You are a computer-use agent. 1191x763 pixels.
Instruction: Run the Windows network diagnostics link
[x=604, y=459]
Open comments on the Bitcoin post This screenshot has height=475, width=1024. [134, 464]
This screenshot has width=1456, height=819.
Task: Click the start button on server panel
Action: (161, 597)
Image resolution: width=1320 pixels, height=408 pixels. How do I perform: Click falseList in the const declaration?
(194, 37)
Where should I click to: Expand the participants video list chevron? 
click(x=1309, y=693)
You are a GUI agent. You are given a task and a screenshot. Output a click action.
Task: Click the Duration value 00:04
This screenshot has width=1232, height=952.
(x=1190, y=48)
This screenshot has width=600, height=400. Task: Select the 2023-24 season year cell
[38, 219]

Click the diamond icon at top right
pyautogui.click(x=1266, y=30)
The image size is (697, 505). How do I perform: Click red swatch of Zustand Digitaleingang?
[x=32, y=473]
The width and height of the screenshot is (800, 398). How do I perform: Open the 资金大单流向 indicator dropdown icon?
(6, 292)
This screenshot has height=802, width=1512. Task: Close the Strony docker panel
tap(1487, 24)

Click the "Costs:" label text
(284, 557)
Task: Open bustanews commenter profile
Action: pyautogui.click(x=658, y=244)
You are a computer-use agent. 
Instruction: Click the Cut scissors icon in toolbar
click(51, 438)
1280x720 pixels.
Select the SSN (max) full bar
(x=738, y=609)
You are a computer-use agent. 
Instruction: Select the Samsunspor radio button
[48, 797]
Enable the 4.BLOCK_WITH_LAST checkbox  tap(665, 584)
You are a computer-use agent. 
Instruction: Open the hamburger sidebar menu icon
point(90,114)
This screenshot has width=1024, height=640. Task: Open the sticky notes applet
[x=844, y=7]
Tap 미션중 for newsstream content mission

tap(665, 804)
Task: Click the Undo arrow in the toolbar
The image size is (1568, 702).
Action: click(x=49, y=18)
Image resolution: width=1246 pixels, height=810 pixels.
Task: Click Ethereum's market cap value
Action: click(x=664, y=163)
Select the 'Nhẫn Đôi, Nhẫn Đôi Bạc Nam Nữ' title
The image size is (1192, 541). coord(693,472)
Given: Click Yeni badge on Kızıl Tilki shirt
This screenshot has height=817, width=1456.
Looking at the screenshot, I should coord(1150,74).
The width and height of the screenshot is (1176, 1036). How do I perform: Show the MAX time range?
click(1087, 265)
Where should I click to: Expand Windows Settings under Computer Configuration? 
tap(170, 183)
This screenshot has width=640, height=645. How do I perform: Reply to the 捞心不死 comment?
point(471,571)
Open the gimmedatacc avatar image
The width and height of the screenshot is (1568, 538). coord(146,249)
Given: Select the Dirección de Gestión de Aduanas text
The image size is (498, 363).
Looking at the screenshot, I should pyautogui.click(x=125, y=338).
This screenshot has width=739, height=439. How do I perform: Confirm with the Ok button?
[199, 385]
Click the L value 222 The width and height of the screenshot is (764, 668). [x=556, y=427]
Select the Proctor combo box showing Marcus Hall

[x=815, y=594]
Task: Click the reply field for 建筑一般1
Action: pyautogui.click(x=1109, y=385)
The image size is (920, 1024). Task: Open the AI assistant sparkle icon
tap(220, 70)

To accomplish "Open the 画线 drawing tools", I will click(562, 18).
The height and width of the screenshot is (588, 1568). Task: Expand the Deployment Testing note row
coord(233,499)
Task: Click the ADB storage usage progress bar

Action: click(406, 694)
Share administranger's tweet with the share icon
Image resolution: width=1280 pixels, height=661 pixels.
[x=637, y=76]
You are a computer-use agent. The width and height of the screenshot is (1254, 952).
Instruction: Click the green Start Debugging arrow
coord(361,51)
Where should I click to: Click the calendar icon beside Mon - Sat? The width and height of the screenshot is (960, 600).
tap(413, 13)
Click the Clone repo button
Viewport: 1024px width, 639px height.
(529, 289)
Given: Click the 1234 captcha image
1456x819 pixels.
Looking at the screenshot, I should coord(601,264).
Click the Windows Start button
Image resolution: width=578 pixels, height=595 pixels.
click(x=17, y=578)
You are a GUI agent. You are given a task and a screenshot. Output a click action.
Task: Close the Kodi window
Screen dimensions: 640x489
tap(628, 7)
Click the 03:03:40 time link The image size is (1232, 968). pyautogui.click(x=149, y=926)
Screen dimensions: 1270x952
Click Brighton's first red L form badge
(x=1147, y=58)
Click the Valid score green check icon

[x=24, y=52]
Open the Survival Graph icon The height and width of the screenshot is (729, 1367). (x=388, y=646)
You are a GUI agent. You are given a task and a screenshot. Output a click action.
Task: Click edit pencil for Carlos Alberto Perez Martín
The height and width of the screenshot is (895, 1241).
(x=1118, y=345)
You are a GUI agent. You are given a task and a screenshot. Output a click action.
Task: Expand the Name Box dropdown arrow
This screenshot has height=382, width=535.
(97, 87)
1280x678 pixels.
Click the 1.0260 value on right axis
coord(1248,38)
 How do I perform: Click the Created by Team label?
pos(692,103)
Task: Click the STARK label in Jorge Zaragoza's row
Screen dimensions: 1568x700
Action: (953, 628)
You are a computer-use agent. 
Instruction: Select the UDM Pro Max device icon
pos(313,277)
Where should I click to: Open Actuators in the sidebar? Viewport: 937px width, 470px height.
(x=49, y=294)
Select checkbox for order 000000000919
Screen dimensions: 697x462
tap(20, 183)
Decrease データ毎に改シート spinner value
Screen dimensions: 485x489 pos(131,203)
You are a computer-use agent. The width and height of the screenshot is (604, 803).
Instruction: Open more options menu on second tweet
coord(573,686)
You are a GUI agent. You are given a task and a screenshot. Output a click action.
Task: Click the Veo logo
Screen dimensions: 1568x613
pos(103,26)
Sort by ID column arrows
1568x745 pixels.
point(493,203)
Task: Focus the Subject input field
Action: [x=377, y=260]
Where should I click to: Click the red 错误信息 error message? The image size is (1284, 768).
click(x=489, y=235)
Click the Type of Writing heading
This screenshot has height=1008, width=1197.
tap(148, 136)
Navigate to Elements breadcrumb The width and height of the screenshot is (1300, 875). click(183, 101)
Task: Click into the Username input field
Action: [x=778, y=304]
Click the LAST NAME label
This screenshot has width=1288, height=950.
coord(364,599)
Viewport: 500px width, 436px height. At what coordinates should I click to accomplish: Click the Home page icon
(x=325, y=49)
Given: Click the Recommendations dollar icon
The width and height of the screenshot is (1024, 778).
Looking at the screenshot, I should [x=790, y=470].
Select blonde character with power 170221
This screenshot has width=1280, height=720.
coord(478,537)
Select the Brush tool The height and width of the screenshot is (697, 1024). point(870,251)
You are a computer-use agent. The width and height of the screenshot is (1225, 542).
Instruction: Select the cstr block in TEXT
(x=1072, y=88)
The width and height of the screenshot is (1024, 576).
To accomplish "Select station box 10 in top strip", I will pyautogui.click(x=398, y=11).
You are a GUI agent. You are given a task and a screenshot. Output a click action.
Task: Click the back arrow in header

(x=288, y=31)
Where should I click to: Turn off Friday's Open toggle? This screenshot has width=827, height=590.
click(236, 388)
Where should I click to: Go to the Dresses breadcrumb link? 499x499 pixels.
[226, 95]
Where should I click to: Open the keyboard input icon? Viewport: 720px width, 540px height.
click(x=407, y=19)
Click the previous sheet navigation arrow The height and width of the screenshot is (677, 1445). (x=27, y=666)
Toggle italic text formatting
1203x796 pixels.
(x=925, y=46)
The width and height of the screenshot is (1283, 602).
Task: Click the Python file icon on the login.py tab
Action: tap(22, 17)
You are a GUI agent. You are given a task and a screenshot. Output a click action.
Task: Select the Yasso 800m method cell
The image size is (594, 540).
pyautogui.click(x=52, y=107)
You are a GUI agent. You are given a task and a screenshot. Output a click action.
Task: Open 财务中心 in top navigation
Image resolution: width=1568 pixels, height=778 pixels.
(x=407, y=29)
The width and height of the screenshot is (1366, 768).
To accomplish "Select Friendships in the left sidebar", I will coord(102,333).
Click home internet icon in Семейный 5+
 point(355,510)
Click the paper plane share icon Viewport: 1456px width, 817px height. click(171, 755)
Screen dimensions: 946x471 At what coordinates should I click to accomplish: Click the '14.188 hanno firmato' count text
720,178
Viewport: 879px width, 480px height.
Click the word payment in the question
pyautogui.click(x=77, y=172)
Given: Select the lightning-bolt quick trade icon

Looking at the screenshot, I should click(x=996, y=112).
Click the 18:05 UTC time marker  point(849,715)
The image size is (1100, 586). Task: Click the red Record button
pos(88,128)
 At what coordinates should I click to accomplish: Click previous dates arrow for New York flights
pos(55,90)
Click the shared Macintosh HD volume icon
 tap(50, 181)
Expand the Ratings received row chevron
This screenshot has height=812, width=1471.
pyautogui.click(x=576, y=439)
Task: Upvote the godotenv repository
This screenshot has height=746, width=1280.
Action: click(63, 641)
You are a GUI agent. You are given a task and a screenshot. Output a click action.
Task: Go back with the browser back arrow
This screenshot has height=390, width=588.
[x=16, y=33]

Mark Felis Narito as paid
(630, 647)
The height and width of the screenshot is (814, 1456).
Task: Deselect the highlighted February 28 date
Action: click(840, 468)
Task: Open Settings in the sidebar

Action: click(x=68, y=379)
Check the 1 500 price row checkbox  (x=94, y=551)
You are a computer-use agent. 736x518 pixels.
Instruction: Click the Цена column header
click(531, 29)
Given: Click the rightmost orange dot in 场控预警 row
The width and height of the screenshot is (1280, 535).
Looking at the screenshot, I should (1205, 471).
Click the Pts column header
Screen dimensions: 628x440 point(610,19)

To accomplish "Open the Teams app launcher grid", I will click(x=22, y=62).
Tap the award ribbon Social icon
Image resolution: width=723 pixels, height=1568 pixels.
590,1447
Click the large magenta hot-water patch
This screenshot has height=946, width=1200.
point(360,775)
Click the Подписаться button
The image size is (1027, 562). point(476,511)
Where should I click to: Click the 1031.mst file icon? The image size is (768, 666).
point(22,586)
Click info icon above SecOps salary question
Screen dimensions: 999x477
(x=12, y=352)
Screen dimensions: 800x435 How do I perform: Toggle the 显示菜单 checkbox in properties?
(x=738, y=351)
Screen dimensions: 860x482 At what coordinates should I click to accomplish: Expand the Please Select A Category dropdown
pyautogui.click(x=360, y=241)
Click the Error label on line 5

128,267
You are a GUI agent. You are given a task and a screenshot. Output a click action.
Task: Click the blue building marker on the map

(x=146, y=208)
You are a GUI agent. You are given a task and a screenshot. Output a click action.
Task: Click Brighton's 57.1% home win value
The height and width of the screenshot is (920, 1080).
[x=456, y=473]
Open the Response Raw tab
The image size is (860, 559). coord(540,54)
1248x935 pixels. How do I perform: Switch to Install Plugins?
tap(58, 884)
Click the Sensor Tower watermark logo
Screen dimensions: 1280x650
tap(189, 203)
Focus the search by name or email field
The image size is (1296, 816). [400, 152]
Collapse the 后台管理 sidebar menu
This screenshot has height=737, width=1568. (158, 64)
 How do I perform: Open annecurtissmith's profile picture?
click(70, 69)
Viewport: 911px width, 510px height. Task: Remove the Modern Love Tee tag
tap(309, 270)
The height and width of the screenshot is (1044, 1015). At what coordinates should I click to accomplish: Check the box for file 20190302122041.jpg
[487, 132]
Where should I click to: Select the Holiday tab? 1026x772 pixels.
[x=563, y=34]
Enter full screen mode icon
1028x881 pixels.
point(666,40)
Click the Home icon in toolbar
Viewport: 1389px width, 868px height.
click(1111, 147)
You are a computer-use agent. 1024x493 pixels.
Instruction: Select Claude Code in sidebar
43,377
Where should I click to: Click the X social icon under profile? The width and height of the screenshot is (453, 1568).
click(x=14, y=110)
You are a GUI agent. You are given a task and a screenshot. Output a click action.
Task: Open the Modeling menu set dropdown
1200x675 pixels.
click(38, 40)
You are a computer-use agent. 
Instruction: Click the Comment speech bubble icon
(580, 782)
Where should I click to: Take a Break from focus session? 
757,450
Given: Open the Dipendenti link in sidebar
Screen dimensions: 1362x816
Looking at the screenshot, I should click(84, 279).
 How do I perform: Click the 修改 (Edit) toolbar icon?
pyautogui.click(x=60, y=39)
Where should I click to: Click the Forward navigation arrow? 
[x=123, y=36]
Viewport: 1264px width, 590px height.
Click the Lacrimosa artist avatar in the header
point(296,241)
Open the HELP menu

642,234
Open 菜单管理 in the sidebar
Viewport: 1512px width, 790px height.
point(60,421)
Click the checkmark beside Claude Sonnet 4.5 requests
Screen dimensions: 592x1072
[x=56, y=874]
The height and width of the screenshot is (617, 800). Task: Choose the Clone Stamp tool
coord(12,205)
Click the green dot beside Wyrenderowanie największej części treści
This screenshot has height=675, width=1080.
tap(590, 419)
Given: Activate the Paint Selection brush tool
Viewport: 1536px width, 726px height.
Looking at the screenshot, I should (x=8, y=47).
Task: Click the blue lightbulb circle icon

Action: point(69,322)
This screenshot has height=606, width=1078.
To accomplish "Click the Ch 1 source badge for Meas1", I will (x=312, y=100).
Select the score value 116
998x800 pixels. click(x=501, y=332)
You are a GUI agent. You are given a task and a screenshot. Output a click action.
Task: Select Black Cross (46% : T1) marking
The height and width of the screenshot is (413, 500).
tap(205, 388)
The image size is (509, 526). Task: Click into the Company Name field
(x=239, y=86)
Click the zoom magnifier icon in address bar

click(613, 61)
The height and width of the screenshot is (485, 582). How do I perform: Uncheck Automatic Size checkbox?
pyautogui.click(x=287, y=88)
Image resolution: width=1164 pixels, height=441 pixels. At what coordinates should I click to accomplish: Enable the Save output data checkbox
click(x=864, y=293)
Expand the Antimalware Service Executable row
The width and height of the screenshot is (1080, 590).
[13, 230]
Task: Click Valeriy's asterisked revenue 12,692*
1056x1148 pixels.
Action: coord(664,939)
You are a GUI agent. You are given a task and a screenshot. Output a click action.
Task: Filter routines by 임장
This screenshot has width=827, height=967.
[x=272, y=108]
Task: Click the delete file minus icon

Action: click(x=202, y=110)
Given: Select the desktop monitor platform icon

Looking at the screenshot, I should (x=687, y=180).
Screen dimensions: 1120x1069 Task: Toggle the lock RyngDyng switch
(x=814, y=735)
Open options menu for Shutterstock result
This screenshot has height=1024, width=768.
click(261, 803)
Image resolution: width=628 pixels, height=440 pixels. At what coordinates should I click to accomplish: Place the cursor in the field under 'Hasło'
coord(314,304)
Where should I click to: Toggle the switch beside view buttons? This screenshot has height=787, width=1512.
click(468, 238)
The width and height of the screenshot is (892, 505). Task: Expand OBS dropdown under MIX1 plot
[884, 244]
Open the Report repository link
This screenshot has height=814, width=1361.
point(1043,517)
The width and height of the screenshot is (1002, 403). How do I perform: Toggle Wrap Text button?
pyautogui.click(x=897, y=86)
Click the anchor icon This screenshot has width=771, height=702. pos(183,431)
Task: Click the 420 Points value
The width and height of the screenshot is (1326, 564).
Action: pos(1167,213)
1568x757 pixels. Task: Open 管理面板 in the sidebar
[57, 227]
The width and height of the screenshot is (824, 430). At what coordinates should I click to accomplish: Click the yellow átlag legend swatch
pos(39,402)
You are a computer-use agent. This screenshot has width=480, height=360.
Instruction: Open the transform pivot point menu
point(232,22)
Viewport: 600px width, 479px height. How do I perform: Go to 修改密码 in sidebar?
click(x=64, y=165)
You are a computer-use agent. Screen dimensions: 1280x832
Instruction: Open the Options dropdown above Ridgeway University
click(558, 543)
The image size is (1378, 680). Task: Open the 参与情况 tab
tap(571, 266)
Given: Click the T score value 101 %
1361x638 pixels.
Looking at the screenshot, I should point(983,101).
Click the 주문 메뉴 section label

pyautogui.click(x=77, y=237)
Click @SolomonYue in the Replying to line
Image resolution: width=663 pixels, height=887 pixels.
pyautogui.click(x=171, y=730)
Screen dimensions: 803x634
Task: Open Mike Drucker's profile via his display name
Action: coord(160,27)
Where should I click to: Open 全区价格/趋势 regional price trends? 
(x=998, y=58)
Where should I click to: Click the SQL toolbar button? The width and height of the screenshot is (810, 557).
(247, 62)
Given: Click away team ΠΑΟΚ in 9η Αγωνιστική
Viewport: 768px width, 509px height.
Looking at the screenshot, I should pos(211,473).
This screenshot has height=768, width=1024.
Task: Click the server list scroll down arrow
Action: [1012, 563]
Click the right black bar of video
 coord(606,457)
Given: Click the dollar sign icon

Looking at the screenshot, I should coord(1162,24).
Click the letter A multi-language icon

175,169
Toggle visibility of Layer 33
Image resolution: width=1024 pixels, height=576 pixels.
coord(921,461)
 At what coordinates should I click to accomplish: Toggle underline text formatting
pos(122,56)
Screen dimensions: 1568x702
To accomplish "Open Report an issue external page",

> _EXERCISE GOAL_
In the entries above, how many lines contain the string "Report"? Say only the number.

> _RESULT FOR THIS EXERCISE_
2